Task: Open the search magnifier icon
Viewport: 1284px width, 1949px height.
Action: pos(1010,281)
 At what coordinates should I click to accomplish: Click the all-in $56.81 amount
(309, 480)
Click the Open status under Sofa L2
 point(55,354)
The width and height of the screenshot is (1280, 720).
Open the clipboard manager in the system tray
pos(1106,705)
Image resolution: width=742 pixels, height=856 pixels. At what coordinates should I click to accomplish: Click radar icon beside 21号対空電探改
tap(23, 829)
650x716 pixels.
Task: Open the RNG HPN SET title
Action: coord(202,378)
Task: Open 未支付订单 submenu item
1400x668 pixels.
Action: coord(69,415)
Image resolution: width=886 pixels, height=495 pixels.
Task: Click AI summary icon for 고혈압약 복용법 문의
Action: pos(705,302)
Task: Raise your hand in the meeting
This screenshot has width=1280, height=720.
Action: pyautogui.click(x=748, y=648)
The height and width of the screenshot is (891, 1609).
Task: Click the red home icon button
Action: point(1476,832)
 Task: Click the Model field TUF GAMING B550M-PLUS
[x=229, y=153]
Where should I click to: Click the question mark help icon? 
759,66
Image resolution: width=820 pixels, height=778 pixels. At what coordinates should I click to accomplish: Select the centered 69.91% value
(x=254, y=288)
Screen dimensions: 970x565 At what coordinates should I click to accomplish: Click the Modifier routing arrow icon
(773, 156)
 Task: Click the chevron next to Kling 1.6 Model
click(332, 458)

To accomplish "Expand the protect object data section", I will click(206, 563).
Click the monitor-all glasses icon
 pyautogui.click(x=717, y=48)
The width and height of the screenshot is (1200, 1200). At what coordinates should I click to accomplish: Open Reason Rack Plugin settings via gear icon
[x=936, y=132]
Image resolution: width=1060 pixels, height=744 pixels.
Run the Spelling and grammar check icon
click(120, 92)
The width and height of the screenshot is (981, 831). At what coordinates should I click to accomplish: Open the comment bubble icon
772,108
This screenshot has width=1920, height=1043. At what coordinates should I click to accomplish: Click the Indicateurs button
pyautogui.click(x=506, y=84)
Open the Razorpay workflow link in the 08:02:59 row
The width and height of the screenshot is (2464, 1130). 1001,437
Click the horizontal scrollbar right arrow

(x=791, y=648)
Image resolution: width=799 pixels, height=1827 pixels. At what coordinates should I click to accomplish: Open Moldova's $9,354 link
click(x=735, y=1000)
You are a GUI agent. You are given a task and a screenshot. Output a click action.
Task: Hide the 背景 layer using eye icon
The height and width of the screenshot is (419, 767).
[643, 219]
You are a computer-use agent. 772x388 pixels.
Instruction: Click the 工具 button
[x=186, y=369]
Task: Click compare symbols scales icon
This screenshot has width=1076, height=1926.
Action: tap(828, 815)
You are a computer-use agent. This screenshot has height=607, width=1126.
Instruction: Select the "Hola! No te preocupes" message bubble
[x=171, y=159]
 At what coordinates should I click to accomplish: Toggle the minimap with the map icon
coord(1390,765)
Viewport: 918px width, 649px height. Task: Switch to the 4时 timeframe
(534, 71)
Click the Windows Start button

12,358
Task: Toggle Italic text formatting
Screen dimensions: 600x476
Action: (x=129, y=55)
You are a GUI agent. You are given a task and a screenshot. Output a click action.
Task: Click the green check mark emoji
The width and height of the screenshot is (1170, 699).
········
Every line of the records containing the word "computer" must appear in the answer.

* Solution *
You are a computer-use agent. 772x388 pixels.
You are a computer-use agent. This screenshot has height=607, width=1126.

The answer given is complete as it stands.